Text segment:
+++

But analysts believe that approach has fallen short of what its main competitor in the banking space has been doing and that Itaú would thus risk falling behind the curve.

"Itaú was not launching as many products as Bradesco," said Thiago Batista, a UBS-BB director. "Whereas Bradesco put out Next, [digital wallet] Blitz, and [investment platform] Agora, Itaú only launched Iti. They seem to be changing their strategy now, and Iti is becoming more similar to Next."

For years, Itaú had upheld its approach on digitization for the wider corporation rather than on a single business unit. The dissimilar strategy between both lenders had been a matter of discussion among experts as to the best way to tackle the growing threat of competition.

In recent years, traditional lenders have been under tremendous pressure to revamp their business to keep up with competition from tech-intensive players of the new millennium.

"Incumbents are in a really tough place," Elliott said. "Banking revenues are coming under pressure from fintechs, and it is going to be really hard for them to catch up … from a tech perspective."

In the earnings call, Filho argued that big banks' decision to grow digital banking units was also an opportunity to attract new customers. For big, commercial banks, low-cost digital banking can help reach young people and the underbanked segment in Brazil. Central data shows the pandemic has been an important driver for financial inclusion.

According to the regulator, the number of individuals with active engagement in the financial system rose to 181 million in May 2021, up from 164.7 million in December 2019.

"No one knows how fast digital will grow in Brazil," Santacreu added. "But Itaú must have at least one product available in the market in order to protect its market share."

+++

Task prompt: Continue the article on Itaú's digital banking strategy, starting after its last quoted sentence.

Provided material:
+++

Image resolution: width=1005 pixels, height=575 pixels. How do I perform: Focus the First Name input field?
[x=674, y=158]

+++

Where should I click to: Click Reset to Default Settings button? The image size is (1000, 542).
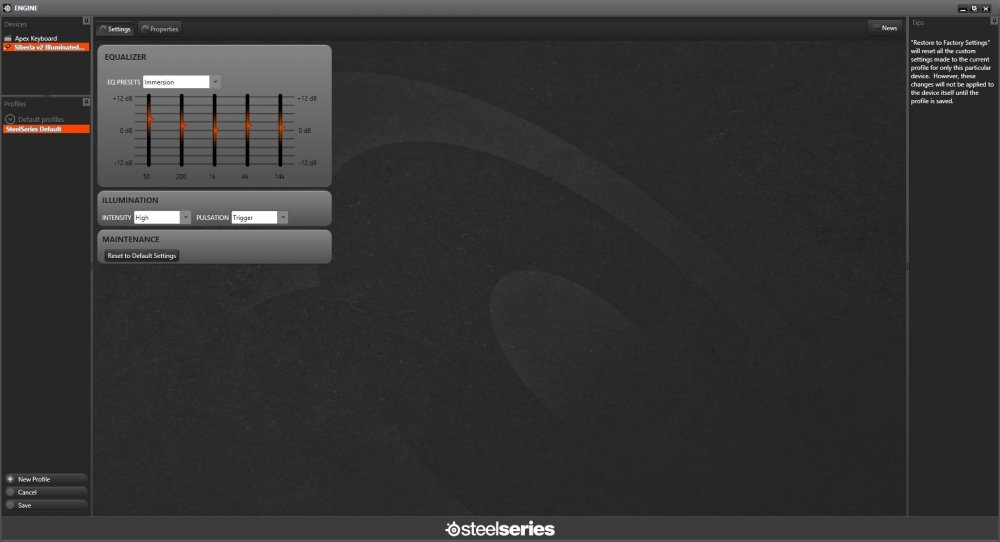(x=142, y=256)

+++

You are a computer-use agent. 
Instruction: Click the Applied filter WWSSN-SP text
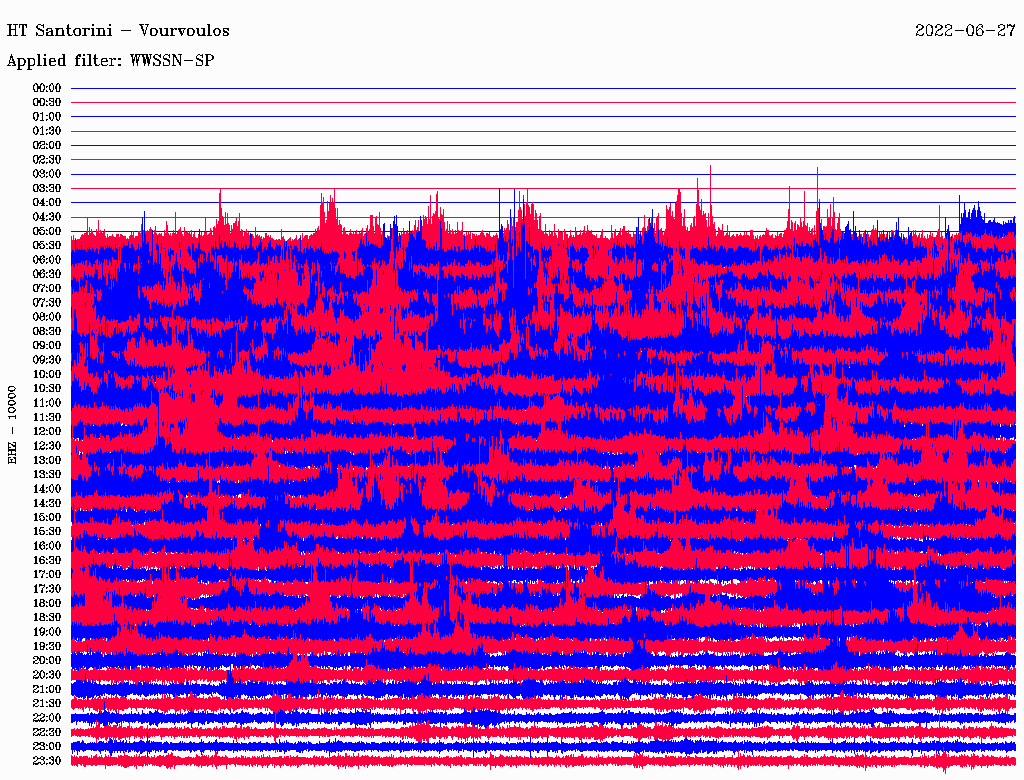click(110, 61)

+++

Answer to the problem:
The race for market share

But even as Itaú updates its digital strategy and aligns it with that of Bradesco, analysts are still not convinced that launching their own digital banking units will guarantee success in growing their market share.

"There have been lots of examples in emerging markets of banks setting up a stand-alone digital bank. It does not tend to work particularly well," Elliott said. "Quite often you tend to see they do it for a couple for years and then it gets folded back into the traditional bank."

But so far, the growth of both Iti and Next during the pandemic has been impressive. Next reported a 91.3% surge in its client base in the last year, to 4.4 million users. Iti now shows similar accelerated growth figures, having reached 6 million users in April and monthly growth of 1 million clients. In both banks' cases, almost 80% of the digital bank clients were not users of the traditional banking units before.

But purely digital players, such as Nubank, are growing even faster. Banco Inter SA, for instance, doubled its digital current account user base during the past year from 4.9 million in the first quarter of 2020 to above 10 million in its most recent report.

"The number of customers that the digital banks have got is really high, net promoting scores are really high. It is going to be really hard for [banks] to catch up." Elliott said.